To some extent, the author believes, this new darkness can be a positive development, if we will only acknowledge it. We need to understand that we are unable to understand if we are to regain the agency we require to move forward. We need to stop believing in technology without question and start questioning it instead. We need to think about every aspect of what we are doing.
Bridle, who is a visual artist as well as a writer and technologist, provides numerous examples of technology gone wrong, from rogue algorithms that create pornographic cartoons aimed at children on YouTube to growing surveillance here and abroad to the increasing threat of widespread automation.
Facebook is a timely and accessible example.
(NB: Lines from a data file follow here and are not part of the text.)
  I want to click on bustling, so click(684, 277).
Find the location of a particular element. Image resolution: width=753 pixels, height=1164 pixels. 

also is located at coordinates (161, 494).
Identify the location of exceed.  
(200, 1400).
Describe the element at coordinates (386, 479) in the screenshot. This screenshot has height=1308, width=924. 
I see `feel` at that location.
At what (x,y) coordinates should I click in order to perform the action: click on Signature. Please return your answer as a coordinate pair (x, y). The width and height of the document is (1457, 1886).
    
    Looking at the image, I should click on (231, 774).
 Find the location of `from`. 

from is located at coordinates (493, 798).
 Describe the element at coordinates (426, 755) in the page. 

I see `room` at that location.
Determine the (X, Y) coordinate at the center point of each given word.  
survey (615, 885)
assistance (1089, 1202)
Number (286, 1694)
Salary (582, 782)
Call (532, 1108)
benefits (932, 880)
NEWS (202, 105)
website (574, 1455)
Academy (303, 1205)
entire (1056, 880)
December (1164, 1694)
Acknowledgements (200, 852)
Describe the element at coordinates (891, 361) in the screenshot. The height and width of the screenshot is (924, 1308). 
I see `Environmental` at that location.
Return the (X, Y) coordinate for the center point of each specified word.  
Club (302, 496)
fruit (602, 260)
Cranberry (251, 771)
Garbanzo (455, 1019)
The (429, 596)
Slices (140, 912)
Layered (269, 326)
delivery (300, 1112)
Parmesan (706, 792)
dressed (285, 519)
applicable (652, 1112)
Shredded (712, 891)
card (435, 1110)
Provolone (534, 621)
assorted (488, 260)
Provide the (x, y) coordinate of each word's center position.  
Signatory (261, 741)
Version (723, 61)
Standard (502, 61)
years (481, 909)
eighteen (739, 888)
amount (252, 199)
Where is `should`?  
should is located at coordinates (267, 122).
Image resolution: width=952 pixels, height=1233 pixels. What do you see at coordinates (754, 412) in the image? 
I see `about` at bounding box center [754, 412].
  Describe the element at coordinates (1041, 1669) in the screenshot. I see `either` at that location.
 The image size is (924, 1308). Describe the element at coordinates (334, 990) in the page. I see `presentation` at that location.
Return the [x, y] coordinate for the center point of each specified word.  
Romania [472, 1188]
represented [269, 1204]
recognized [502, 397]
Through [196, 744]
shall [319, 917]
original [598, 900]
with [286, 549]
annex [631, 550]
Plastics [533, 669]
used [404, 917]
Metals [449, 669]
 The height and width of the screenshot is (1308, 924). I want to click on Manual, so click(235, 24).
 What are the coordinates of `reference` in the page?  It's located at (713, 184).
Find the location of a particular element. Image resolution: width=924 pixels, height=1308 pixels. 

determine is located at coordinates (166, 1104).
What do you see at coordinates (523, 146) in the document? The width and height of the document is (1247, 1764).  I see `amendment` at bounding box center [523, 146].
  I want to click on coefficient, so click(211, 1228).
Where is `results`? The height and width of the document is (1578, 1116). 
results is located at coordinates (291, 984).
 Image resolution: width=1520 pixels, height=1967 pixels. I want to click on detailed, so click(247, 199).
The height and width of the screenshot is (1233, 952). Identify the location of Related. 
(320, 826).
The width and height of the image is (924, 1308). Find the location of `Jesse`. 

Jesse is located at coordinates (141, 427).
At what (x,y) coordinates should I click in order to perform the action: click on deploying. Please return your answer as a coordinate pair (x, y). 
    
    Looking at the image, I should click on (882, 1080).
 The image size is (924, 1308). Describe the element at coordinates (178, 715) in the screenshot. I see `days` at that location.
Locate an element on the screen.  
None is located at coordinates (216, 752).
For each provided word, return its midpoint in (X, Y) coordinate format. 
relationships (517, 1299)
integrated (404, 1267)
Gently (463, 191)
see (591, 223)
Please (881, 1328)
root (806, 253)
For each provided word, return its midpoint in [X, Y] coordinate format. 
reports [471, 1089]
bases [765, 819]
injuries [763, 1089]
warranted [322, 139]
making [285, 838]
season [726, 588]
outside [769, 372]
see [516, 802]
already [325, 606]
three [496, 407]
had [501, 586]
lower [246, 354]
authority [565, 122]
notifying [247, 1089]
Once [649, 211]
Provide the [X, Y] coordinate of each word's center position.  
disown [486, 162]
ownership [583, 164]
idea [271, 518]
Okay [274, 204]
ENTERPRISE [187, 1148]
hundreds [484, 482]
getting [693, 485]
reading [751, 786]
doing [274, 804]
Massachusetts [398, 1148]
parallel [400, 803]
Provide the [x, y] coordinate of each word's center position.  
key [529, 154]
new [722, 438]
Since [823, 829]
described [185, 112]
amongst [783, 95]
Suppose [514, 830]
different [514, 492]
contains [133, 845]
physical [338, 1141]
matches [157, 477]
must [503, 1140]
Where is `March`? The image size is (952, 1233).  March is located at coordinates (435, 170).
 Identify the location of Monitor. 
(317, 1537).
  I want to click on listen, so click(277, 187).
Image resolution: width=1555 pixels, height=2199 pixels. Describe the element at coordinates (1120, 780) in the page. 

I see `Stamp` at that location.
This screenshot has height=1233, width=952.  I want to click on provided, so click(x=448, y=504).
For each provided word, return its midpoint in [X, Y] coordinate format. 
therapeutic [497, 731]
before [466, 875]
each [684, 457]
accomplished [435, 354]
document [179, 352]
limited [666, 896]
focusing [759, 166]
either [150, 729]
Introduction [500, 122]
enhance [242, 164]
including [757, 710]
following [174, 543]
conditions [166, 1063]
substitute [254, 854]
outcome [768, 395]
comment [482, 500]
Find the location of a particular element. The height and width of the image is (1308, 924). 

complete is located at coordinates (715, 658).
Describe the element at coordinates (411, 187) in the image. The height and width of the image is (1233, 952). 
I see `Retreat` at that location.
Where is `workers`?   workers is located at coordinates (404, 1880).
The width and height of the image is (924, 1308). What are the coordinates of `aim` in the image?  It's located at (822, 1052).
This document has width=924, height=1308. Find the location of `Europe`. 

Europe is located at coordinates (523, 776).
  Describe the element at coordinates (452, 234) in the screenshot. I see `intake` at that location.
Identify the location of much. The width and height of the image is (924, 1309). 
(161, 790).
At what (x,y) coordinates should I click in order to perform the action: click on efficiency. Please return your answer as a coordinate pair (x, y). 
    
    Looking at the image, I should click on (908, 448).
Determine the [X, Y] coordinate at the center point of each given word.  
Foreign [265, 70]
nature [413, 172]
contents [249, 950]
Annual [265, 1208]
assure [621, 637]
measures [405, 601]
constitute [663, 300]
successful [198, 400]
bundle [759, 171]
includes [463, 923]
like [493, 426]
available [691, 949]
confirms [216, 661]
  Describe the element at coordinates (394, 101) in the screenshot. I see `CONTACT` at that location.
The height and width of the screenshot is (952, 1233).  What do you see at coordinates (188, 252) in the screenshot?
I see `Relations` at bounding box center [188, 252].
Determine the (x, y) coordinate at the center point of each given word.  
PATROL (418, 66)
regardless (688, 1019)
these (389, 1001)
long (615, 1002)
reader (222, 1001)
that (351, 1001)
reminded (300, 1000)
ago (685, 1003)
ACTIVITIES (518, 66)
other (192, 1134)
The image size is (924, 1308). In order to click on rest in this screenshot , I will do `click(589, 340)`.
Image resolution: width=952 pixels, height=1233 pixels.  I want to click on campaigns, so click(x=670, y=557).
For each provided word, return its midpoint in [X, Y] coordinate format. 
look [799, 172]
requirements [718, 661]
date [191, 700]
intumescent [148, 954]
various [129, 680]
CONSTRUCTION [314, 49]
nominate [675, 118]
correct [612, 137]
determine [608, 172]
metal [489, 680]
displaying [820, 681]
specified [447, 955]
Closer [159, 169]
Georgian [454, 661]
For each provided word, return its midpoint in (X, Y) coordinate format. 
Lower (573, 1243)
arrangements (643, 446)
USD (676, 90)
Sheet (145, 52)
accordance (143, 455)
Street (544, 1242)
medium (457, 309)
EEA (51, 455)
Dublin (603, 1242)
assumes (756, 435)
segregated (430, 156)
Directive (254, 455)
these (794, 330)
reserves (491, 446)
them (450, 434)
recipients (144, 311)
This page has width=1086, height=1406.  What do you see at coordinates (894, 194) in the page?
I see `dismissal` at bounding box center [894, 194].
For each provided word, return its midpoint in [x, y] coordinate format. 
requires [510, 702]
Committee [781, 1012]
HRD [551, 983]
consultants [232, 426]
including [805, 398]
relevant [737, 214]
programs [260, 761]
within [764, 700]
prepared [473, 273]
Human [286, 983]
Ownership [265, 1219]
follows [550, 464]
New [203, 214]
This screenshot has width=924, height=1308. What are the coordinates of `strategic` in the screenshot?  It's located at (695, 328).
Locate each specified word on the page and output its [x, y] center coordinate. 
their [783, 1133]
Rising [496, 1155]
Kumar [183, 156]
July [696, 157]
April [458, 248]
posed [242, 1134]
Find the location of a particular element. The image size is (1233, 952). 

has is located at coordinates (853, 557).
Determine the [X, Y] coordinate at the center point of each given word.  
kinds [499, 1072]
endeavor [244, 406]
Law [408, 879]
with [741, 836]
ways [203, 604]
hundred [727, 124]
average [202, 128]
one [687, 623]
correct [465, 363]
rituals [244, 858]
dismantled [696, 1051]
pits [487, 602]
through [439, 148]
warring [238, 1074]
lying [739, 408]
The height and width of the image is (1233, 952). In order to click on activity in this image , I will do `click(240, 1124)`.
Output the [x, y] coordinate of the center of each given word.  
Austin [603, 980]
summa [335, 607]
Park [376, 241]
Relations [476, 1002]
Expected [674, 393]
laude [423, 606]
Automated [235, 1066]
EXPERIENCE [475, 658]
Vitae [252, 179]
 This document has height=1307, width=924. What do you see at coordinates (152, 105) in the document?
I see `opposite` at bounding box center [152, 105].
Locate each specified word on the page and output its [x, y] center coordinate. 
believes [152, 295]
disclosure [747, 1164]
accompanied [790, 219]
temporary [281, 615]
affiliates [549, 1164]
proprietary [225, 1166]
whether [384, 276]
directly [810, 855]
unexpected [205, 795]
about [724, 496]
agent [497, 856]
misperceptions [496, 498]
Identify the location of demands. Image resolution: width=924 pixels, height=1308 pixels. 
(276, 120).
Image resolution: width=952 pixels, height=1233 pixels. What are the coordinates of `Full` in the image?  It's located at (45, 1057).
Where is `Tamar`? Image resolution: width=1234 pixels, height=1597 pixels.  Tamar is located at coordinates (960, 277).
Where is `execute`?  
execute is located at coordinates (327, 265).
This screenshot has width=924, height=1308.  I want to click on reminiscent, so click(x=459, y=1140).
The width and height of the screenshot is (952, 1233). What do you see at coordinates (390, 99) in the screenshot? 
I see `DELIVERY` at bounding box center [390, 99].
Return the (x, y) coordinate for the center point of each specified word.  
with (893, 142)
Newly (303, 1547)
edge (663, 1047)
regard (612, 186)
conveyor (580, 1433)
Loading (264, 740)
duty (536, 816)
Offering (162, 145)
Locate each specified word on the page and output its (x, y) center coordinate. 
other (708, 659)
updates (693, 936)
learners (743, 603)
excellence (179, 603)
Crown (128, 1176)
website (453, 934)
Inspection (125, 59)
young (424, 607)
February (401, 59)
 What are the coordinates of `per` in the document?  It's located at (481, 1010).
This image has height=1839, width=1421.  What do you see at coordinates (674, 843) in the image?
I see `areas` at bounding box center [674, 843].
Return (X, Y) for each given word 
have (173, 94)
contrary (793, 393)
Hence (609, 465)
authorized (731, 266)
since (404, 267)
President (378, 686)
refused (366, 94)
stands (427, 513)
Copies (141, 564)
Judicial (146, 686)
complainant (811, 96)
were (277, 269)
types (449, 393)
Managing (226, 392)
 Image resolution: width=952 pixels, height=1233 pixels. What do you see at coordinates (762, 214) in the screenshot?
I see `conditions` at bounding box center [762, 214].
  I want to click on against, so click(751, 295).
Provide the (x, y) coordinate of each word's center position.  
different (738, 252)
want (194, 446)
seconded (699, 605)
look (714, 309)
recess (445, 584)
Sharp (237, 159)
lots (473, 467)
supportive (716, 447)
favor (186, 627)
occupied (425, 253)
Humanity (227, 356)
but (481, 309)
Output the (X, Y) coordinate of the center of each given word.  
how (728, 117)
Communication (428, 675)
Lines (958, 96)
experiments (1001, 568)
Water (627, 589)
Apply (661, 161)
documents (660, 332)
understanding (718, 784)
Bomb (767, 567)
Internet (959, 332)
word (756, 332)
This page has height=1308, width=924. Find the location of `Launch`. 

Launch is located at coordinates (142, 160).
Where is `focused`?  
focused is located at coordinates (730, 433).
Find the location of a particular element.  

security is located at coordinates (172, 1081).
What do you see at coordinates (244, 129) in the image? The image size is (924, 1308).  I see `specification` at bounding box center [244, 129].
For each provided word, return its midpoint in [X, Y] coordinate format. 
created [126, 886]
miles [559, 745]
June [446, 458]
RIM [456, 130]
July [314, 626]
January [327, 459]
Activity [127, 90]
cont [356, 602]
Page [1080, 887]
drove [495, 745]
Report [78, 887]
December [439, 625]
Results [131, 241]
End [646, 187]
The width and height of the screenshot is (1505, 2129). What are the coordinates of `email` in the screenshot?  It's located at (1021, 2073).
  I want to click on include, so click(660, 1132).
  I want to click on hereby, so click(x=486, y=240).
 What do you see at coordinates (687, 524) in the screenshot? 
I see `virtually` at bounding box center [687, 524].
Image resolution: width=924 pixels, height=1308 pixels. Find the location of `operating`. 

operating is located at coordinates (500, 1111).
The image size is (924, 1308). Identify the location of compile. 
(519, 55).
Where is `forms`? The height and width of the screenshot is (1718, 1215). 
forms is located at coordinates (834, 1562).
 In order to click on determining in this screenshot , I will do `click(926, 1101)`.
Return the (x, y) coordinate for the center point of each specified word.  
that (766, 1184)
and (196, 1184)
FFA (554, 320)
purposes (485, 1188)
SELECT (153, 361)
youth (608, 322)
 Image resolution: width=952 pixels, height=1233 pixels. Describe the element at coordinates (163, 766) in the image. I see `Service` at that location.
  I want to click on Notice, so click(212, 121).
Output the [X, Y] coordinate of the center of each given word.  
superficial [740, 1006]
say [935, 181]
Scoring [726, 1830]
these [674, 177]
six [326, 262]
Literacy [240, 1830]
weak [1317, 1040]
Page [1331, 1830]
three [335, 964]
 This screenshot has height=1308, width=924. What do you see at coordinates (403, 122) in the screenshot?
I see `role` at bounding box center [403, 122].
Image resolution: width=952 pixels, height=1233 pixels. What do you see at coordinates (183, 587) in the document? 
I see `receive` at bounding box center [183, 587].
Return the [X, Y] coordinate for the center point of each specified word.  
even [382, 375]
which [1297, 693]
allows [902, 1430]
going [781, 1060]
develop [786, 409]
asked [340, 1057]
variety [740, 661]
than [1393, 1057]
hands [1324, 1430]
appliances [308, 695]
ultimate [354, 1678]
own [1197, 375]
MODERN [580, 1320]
Apart from the role it played in helping to make Trump president (see: Cambridge Analytica), apart from the role it continues to play in fostering turmoil, apart from the self-contained, reinforcing bubbles of “likes” it places its users in, thereby underscoring social and political division, Facebook has an addictive quality for many of its users which may be even more insidious. And, by its very nature, it encourages the superficial while discouraging concentrated thought.
I still have a Facebook account, though I very seldom use it. Yet I have dear friends who practically live on the platform. My interactions with them on Facebook are akin to seeing them a block away in the city, headed in the other direction, and giving them a cursory wave. Facebook is distancing, despite its promise of making it easy to “keep in touch.” I will probably post a link to this review there, although it is essentially pointless, simply a habit because Medium makes it easy to do. Likewise with Twitter. If I take New Dark Age to heart, I’ll need to stop doing that.
(At least Medium attracts people interested in longer reads, though it’s not without its own issues.)
To sum up: if you’re feeling overwhelmed by life in general today, try to make time to read this book and, especially, to think about what you’ve read. It doesn’t provide many answers but it will help you view today’s problems from a different and more conscious perspective, which is certainly a step in the right direction.